WHAT IS NEEDED:
Write out each line from the data below that includes the word "agent".

(Data records)
########

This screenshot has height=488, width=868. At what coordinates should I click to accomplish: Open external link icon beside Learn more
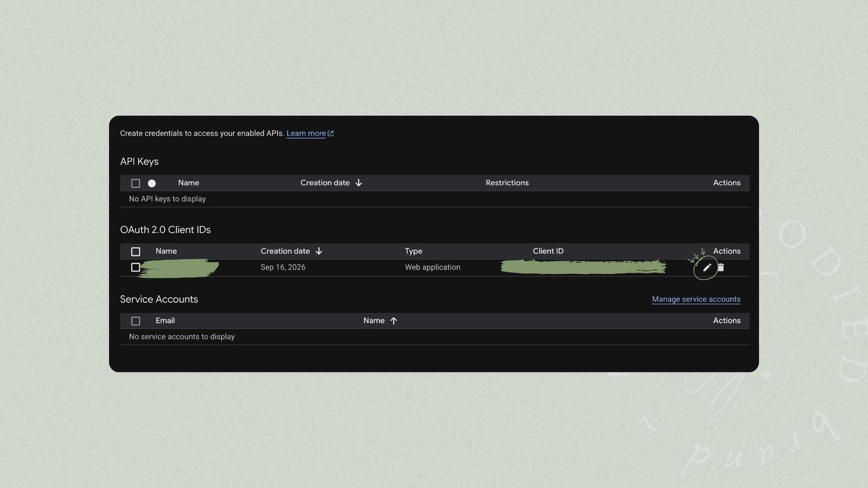[x=330, y=133]
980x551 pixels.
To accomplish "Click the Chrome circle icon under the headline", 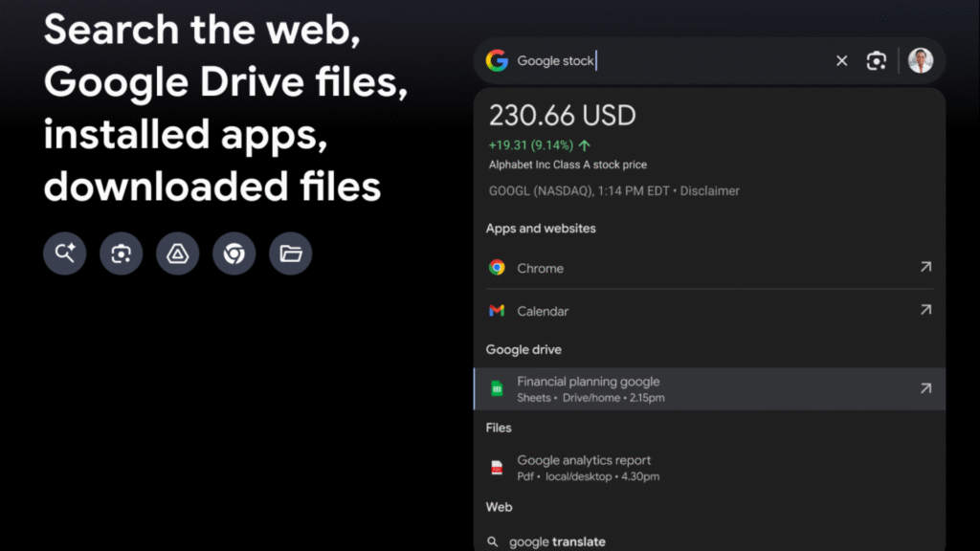I will click(x=234, y=253).
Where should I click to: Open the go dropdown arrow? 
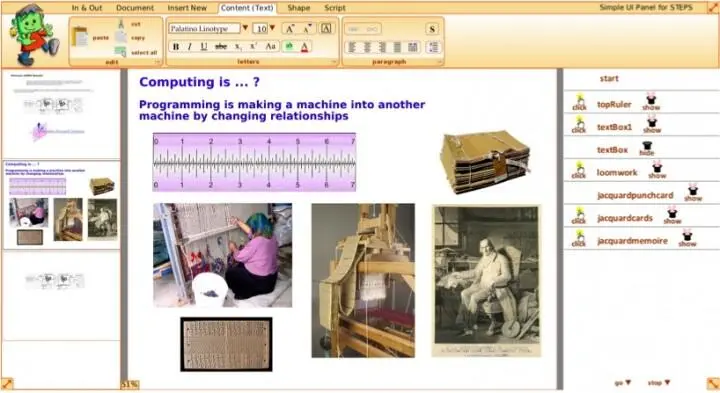(628, 382)
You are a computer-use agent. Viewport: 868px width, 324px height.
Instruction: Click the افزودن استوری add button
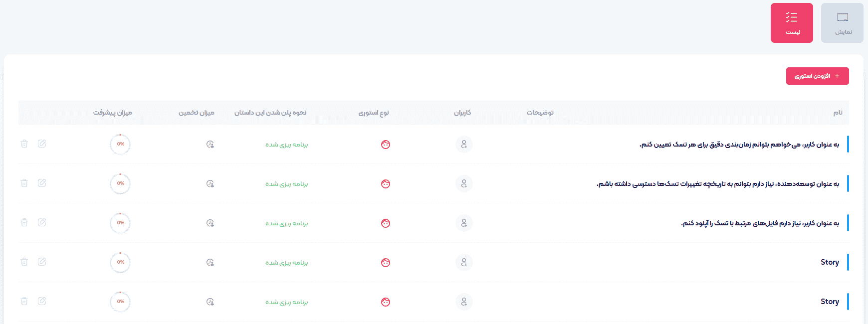tap(817, 76)
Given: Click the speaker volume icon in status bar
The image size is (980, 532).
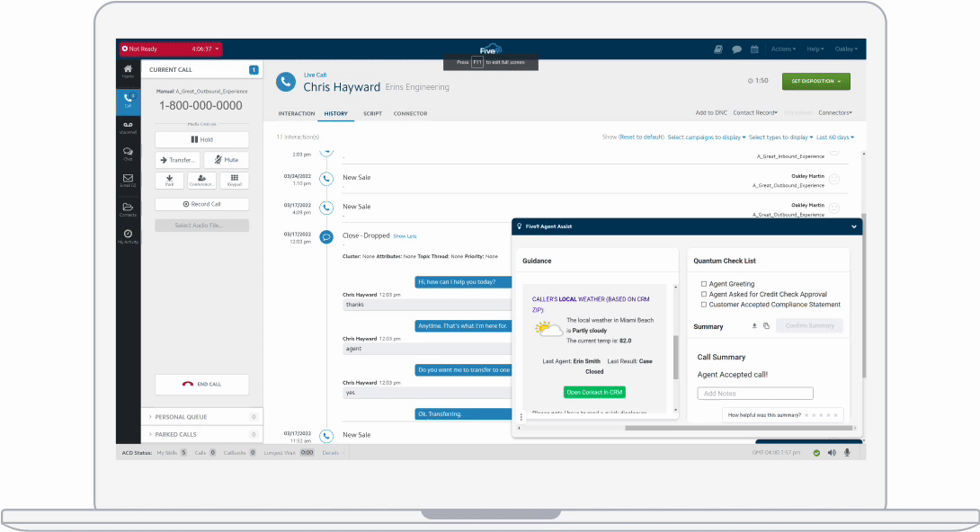Looking at the screenshot, I should [831, 453].
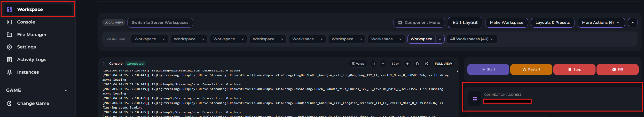This screenshot has height=117, width=644.
Task: Click the connection address server icon
Action: (x=475, y=99)
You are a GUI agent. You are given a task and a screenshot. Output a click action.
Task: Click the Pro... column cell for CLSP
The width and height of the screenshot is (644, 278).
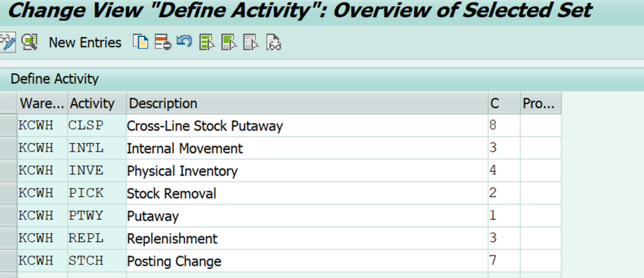pyautogui.click(x=540, y=126)
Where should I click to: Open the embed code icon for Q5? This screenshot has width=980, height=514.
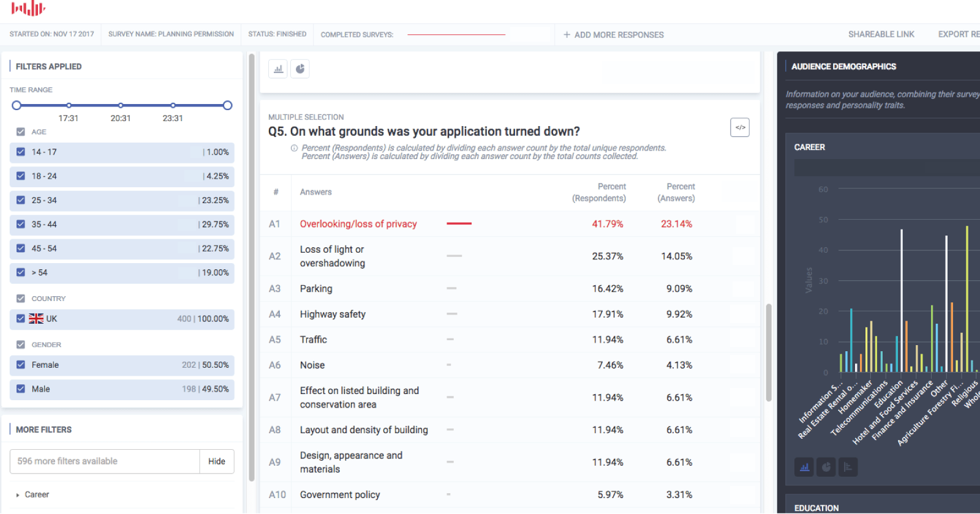740,127
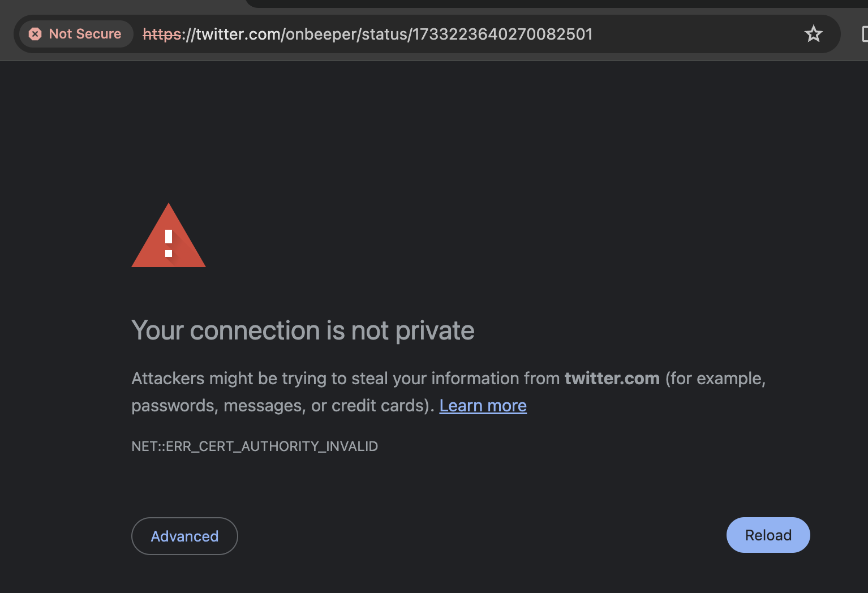Expand the Advanced certificate error details

184,536
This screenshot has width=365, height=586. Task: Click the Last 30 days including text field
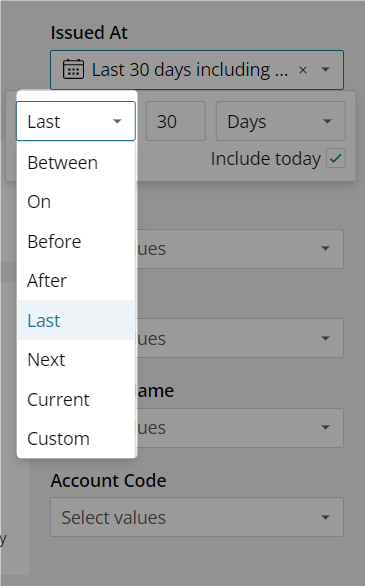[x=190, y=70]
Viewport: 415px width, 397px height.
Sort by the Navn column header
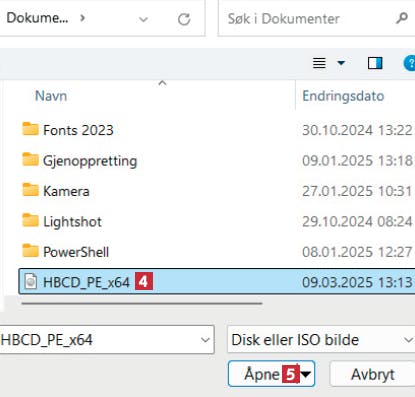(x=51, y=96)
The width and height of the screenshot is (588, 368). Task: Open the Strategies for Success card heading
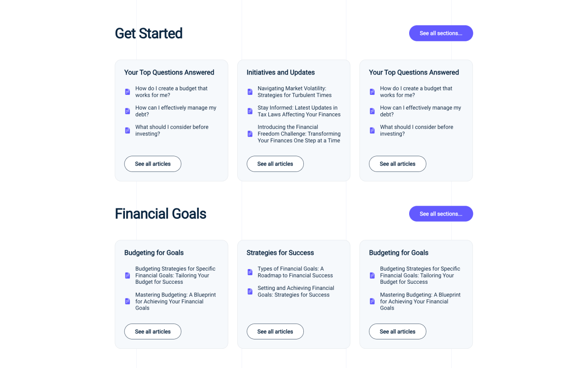(280, 253)
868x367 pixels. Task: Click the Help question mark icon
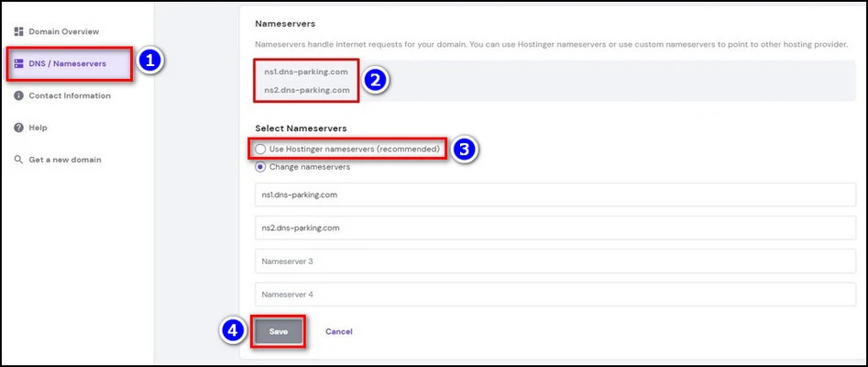pyautogui.click(x=18, y=128)
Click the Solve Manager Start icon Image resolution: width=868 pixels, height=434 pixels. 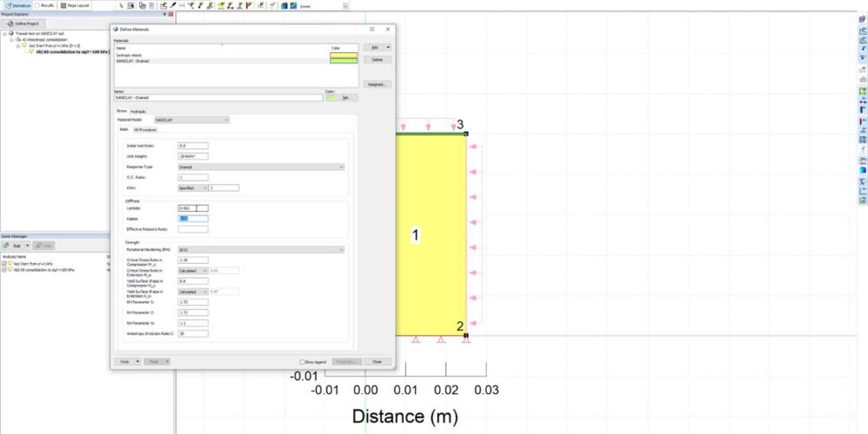[x=7, y=247]

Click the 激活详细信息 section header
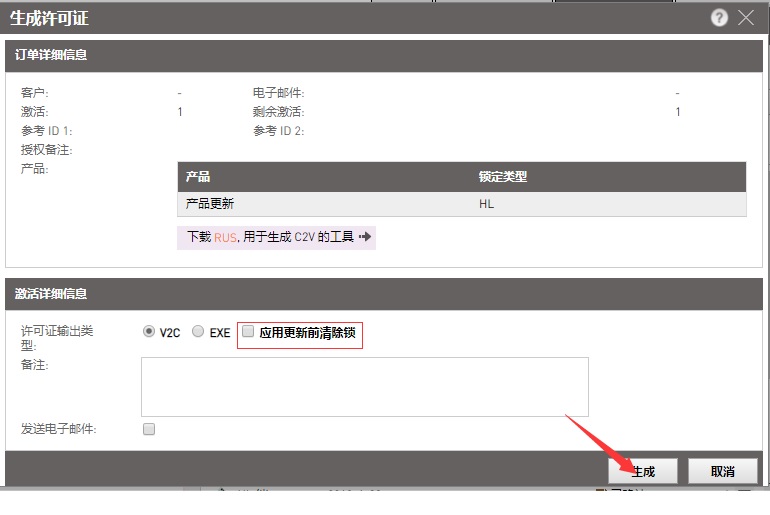pyautogui.click(x=51, y=294)
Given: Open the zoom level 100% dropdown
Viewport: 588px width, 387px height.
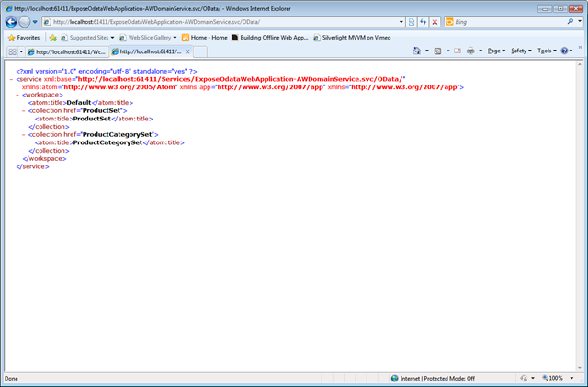Looking at the screenshot, I should click(571, 378).
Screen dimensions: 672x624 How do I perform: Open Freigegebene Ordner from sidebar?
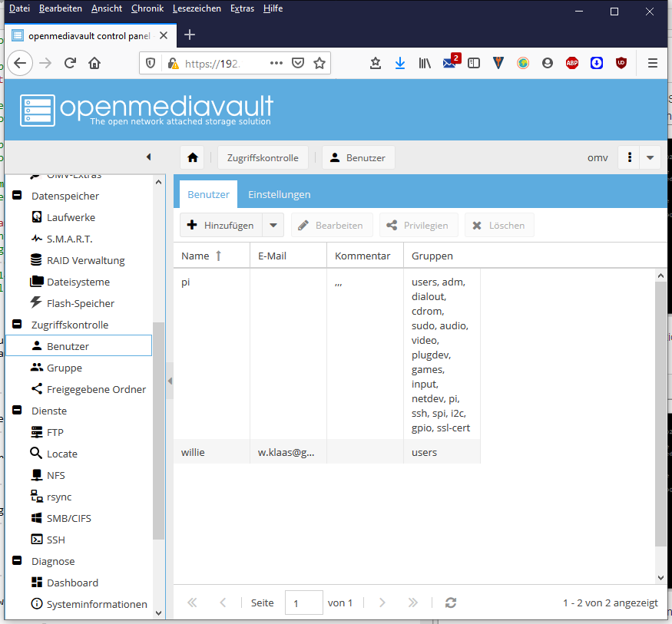tap(95, 389)
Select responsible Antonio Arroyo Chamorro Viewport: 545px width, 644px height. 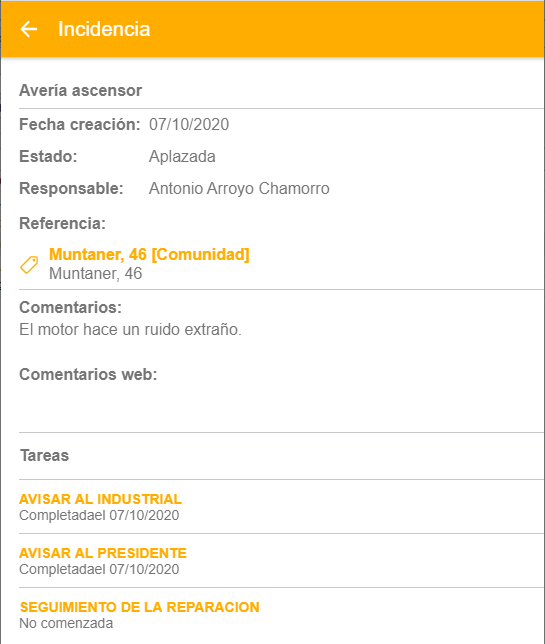point(239,189)
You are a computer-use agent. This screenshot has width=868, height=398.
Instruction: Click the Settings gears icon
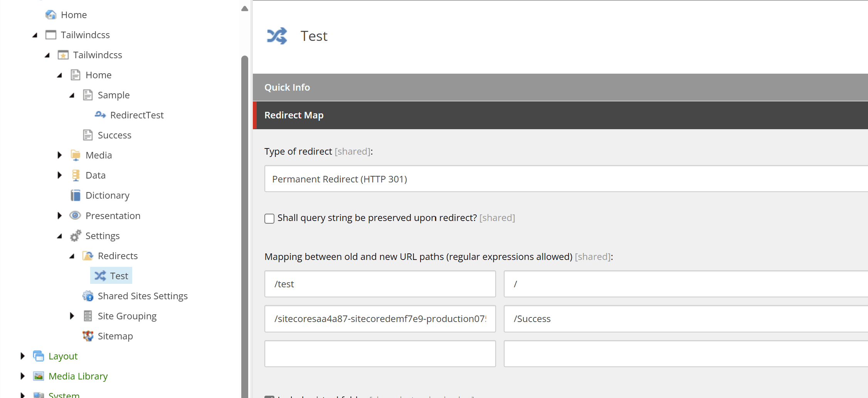(x=76, y=236)
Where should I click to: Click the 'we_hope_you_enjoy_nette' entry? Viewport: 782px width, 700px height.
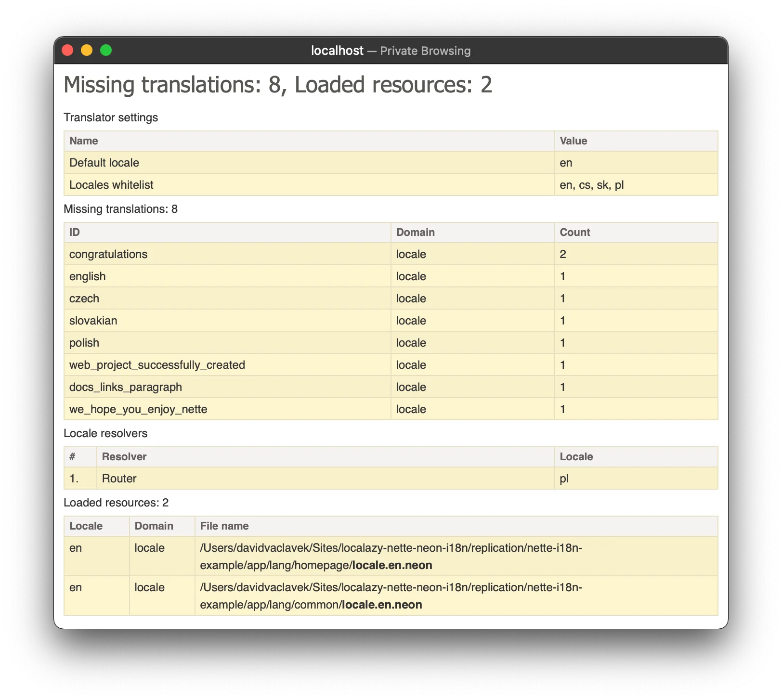click(x=138, y=409)
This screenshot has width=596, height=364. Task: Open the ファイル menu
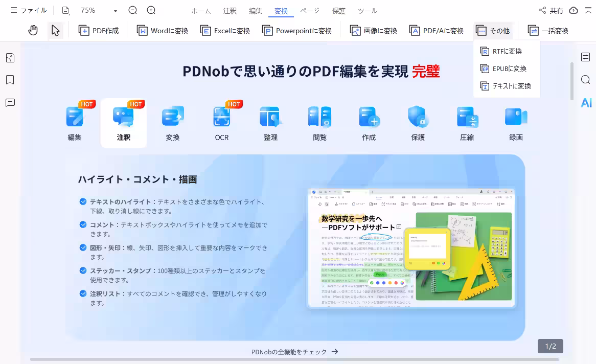click(29, 10)
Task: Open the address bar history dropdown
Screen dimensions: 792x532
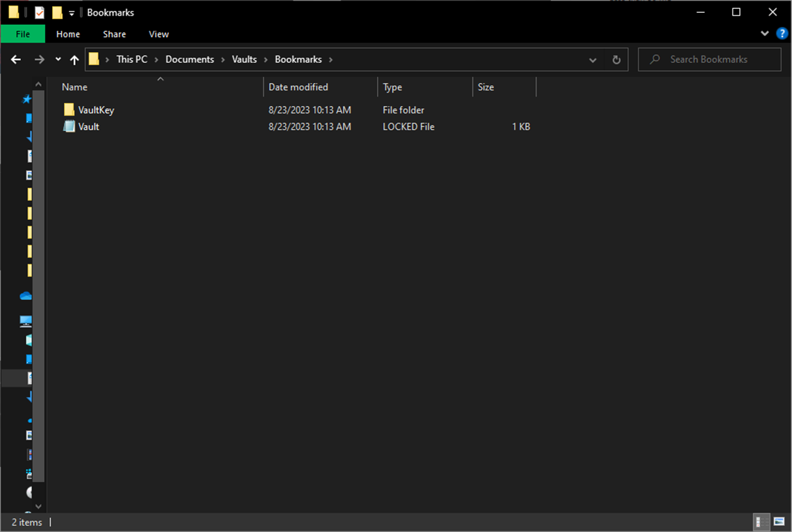Action: pos(593,59)
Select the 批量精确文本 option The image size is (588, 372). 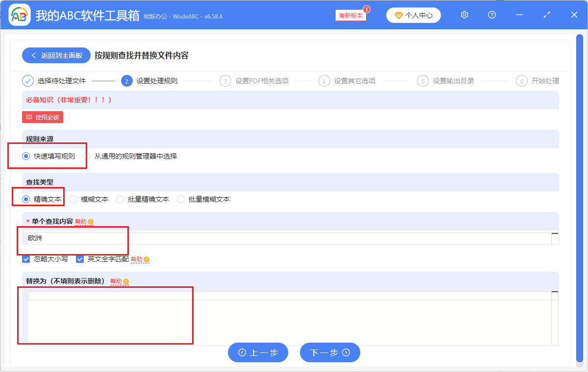point(120,199)
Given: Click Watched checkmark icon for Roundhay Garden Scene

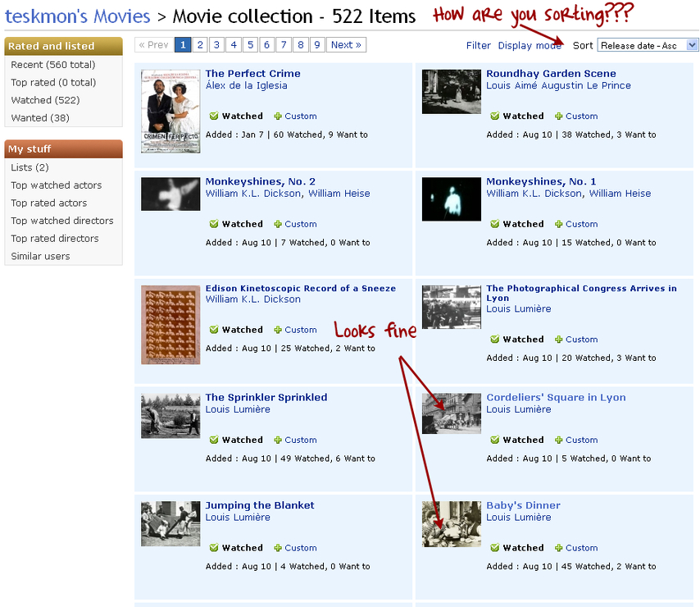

########

RESULT:
You are a computer-use agent. Viewport: 868px width, 324px height.
You are a GUI agent. You are given a task and a screenshot. Output a click action.
You are a computer-use agent. This screenshot has width=868, height=398.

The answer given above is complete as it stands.